*Directions for this task*. Quote the lines from the one containing "1277x439 pixels." through the one containing "Click the browser", inclusive, and nothing else.

** BEGIN Data for this exercise **

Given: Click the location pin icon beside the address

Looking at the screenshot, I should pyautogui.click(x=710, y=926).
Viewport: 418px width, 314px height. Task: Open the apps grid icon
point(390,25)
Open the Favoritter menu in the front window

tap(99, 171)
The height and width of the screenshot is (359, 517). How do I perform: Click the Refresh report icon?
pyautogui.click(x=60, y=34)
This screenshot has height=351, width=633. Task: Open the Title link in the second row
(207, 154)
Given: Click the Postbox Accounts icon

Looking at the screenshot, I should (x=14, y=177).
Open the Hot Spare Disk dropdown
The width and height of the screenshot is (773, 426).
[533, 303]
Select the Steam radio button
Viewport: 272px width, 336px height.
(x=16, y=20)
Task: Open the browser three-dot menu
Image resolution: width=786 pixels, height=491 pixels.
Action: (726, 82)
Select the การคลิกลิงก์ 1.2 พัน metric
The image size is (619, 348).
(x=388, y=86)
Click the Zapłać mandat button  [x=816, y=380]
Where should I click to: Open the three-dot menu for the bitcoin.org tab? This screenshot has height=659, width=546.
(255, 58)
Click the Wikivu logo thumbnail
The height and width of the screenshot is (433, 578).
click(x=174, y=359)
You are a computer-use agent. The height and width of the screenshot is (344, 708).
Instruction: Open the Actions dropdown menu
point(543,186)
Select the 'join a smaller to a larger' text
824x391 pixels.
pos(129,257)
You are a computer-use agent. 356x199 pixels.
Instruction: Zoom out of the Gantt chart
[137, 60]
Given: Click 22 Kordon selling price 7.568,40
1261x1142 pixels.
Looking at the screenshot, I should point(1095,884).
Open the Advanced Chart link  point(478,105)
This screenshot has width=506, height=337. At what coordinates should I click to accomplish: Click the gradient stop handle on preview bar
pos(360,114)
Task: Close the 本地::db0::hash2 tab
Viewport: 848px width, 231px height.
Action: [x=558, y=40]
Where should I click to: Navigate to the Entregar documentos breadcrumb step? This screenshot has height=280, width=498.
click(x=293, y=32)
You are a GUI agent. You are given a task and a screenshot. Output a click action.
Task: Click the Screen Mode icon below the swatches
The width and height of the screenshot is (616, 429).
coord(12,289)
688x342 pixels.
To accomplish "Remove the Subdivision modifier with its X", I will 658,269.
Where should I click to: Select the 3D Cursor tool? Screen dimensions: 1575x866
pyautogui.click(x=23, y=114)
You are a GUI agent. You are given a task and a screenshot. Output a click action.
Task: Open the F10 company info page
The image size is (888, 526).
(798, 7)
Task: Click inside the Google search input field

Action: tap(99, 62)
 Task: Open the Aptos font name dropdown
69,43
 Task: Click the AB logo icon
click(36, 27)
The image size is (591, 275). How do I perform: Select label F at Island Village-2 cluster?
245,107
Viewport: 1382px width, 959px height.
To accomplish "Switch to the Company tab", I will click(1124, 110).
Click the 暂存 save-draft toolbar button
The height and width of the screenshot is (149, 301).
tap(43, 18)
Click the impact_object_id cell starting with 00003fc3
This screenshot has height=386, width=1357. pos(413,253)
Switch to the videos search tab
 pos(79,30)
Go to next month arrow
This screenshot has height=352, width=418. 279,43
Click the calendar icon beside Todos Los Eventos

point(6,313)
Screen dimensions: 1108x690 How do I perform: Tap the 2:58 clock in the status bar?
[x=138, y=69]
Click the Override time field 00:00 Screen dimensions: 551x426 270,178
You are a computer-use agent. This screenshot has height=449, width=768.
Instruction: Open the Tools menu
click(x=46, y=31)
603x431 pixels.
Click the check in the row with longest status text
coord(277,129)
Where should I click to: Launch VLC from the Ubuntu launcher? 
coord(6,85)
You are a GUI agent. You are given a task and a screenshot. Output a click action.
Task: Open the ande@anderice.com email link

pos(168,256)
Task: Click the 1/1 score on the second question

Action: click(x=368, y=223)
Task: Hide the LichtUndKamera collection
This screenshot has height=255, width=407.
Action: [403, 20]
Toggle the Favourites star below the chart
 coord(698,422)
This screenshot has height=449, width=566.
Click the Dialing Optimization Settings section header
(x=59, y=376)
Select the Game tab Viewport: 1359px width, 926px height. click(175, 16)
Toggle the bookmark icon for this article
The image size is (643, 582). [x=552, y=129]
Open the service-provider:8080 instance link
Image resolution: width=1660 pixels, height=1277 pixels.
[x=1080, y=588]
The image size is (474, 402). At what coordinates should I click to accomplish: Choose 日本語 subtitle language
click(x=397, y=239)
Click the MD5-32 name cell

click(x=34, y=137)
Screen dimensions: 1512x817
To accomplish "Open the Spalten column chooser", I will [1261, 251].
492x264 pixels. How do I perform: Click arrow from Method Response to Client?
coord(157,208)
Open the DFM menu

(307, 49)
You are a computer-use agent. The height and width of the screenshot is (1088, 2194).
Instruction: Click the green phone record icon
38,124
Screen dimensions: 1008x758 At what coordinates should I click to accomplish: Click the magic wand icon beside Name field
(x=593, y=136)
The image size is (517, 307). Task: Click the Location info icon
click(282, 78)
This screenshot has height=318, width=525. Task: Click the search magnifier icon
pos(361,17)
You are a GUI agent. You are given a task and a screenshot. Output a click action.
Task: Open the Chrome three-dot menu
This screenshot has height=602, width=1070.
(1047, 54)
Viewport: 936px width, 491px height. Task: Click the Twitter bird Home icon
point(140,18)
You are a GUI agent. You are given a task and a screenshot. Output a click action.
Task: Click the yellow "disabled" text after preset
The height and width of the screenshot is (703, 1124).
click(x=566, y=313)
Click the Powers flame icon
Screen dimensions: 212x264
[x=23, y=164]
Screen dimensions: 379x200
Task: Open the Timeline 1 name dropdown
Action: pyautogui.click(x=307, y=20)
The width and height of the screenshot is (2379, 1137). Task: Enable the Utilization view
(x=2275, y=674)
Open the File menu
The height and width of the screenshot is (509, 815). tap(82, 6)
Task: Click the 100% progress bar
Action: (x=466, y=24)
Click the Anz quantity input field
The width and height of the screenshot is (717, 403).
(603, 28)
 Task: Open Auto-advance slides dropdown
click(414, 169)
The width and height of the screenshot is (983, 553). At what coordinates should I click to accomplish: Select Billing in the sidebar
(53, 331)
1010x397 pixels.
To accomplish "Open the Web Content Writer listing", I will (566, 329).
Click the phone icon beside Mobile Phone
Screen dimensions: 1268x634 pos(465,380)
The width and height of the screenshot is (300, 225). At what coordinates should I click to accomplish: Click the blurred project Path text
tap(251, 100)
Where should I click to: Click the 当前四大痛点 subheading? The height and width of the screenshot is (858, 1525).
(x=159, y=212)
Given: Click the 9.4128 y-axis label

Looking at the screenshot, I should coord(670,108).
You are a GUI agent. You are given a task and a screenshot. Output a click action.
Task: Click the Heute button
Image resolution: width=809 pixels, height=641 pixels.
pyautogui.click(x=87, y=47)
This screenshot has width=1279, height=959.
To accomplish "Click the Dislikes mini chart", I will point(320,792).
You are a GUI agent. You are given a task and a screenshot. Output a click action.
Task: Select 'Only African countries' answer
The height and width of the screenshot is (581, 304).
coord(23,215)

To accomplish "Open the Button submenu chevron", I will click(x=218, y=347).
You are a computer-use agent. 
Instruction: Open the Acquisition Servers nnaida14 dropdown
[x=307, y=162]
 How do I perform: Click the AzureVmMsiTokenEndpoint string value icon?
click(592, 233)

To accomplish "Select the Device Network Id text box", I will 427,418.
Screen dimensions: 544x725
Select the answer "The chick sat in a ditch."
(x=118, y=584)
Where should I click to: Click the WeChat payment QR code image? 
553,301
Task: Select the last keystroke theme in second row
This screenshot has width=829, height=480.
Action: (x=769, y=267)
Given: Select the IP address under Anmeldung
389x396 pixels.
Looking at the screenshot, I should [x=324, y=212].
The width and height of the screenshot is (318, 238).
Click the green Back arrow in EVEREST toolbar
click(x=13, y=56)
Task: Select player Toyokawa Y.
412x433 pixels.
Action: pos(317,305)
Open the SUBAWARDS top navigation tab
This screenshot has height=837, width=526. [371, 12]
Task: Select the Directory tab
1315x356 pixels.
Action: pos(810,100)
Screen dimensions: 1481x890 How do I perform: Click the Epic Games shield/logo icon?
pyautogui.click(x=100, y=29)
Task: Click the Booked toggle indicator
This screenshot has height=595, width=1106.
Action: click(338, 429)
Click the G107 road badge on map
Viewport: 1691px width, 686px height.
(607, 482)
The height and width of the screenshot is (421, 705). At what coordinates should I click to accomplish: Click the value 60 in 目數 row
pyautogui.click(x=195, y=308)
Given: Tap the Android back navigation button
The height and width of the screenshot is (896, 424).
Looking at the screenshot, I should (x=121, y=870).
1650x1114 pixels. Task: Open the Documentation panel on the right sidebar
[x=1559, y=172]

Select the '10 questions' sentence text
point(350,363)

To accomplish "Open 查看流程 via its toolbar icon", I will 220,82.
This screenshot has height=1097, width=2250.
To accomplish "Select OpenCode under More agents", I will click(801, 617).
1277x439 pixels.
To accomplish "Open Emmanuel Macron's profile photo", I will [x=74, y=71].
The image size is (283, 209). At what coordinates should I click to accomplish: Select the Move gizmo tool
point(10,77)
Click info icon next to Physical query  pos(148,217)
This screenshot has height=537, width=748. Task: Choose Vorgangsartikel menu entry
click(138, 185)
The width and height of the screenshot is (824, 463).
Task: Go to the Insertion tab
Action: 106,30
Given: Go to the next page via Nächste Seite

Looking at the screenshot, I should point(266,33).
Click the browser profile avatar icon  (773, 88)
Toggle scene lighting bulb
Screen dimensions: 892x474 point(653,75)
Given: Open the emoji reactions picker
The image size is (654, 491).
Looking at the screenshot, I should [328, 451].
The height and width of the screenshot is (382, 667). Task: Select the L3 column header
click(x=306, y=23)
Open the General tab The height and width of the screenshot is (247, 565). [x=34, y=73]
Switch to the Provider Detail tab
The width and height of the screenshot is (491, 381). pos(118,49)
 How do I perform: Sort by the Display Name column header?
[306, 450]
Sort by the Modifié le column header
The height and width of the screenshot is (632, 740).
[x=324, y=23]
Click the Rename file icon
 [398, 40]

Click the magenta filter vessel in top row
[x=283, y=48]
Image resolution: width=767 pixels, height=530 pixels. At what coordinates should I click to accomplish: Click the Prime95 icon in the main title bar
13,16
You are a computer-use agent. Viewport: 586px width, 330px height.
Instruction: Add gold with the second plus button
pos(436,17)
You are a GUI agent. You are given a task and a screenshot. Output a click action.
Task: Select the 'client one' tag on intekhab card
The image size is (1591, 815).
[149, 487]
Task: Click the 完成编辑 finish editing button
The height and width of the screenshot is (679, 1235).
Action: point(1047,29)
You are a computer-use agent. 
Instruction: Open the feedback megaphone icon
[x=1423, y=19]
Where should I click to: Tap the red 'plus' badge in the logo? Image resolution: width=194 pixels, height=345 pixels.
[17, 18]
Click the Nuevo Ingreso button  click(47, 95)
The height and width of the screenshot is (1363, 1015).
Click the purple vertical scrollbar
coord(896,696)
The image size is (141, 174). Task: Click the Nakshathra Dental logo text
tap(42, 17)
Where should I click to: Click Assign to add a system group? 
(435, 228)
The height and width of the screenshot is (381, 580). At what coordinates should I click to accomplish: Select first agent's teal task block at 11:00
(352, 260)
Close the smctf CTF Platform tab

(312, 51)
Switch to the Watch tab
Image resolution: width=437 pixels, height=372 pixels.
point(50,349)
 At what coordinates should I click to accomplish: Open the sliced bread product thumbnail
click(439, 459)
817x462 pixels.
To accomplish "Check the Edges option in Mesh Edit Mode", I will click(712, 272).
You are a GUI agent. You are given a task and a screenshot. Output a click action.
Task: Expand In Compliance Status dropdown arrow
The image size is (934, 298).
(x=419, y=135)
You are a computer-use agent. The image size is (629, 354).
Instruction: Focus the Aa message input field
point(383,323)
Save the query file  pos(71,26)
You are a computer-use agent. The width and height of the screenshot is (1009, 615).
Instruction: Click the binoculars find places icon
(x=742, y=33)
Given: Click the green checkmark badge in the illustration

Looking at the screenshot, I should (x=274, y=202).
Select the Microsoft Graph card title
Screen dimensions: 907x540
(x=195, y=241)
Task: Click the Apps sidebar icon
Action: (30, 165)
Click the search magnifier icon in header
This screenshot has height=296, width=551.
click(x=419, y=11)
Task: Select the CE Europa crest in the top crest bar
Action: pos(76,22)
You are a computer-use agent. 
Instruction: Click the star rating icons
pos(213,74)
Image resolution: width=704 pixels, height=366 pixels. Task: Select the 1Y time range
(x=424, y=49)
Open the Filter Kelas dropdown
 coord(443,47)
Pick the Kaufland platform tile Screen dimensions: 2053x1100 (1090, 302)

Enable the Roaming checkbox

** END Data for this exercise **

*Complete response*.
1277x439 pixels.
To accomplish "Open Emmanuel Macron's profile photo", I will [x=74, y=71].
The image size is (283, 209). At what coordinates should I click to accomplish: Select the Move gizmo tool
point(10,77)
Click info icon next to Physical query  pos(148,217)
This screenshot has height=537, width=748. Task: Choose Vorgangsartikel menu entry
click(138, 185)
The width and height of the screenshot is (824, 463).
Task: Go to the Insertion tab
Action: 106,30
Given: Go to the next page via Nächste Seite

Looking at the screenshot, I should point(266,33).
Click the browser profile avatar icon  (773, 88)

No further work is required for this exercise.